First, consider the situation where we answer our research question of interest but now would like to answer follow up questions about the host. For example, maybe we would like to know more about characteristics of larger property owners, using their response rates, for example.
We can merge information from our original listings data frame with the host data frame, even though the hosts appear multiple times in the listings data frame. To do so, we will specify only host-specific variables and drop duplicates before our merge. Without removing duplicates, we would have a new row for each time the host appears in the original data frame.
host_vars = ['host_id', 'host_name', 'host_since', 'host_location', 'host_response_time',
'host_response_rate', 'host_acceptance_rate', 'host_is_superhost',
'host_total_listings_count', 'host_has_profile_pic', 'host_identity_verified']
df_host_values = df[host_vars].drop_duplicates()
df_host = df_host.merge(df_host_values, on = 'host_id')
df_host.head()
host_id | mean_bedrooms | Chicago_listings_count | host_name | host_since | host_location | host_response_time | host_response_rate | host_acceptance_rate | host_is_superhost | host_total_listings_count | host_has_profile_pic | host_identity_verified | |
---|---|---|---|---|---|---|---|---|---|---|---|---|---|
0 | 2153 | 1.0 | 6 | Linda | 2008-08-16 | Munster, IN | within an hour | 92.0 | 100.0 | True | 24 | True | True |
1 | 2613 | 1.0 | 1 | Rebecca | 2008-08-29 | Chicago, IL | within an hour | 100.0 | 97.0 | True | 1 | True | True |
2 | 4434 | 3.0 | 1 | Kellen | 2008-11-20 | Chicago, IL | within an hour | 100.0 | 92.0 | False | 5 | True | True |
3 | 6162 | 2.0 | 1 | Jackie | 2009-01-08 | Chicago, IL | within a few hours | 80.0 | 30.0 | False | 2 | True | True |
4 | 7529 | 1.0 | 1 | Emily | 2009-02-07 | Chicago, IL | within an hour | 100.0 | 100.0 | True | 1 | True | True |
We can merge information from a dataset that has additional variables.

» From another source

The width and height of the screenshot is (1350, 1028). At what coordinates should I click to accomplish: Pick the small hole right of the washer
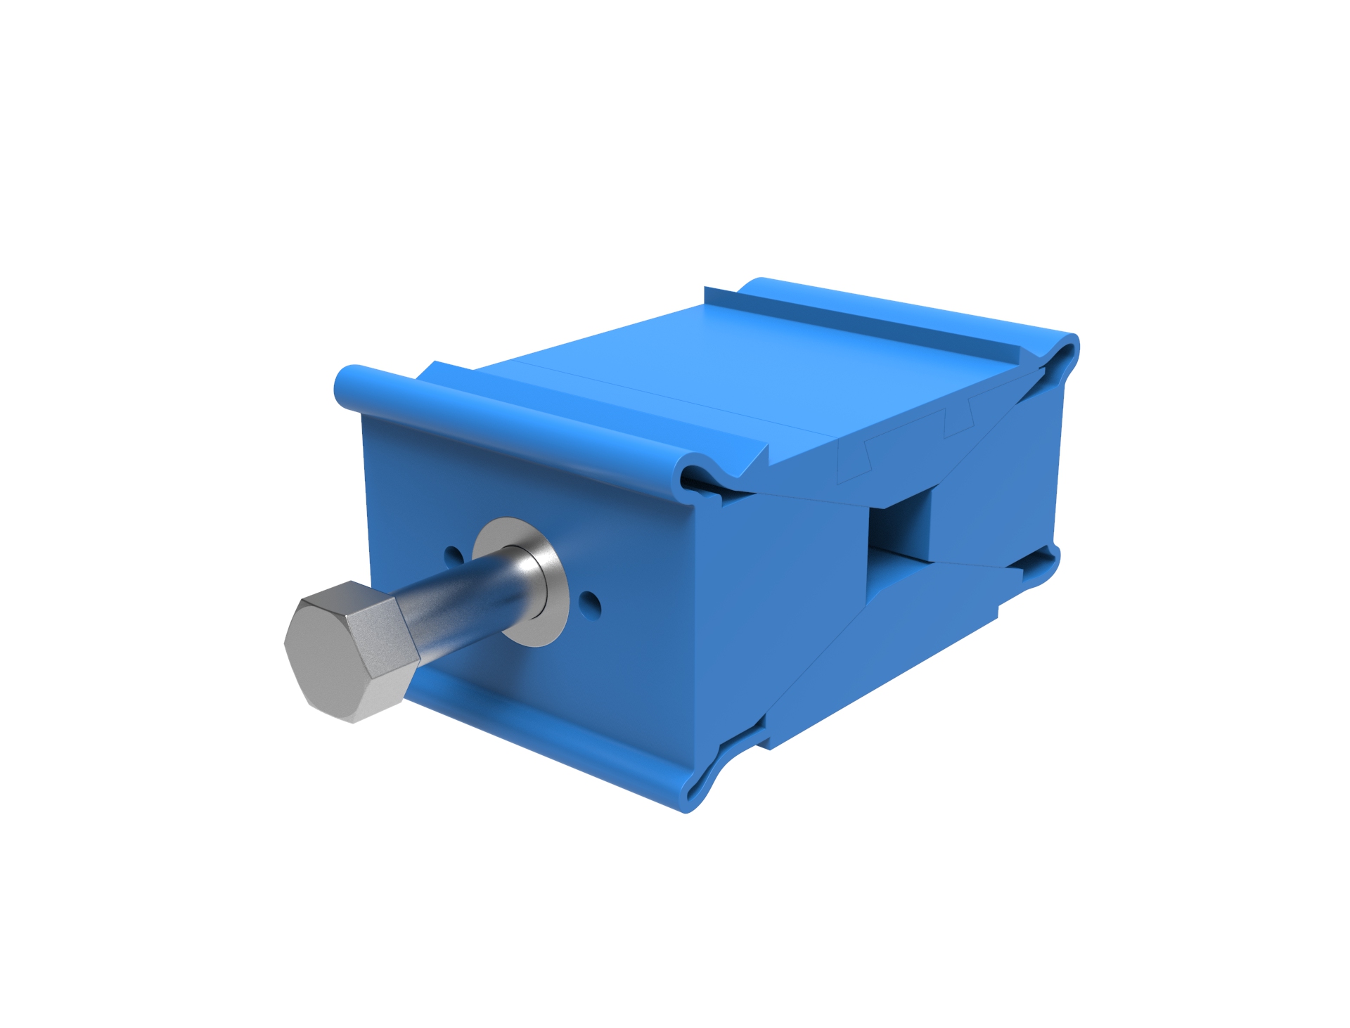point(590,602)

Now, we have our host-specific information contained within the df_host data frame, so that we can address many host-based questions quickly.
What if we instead wanted to ask a question based on the listing? For example, we may want to learn more about if the listings in a neighborhood have hosts who are larger and have more properties in Chicago or if they are hosts who have a smaller number of properties. To do this, we want to add the Chicago_listings_count and mean_bedrooms variables to our original listings data frame.
df = df.merge(df_host[['host_id', 'mean_bedrooms', 'Chicago_listings_count']], on = 'host_id')
df.shape
(7747, 77)
Through this data manipulation, we now have variables in our data frames that were not originally there. This enables us to answer more questions and in different ways. Let's return now to our original question of interest and explore what we can say about larger and smaller Airbnb hosts in the city of Chicago.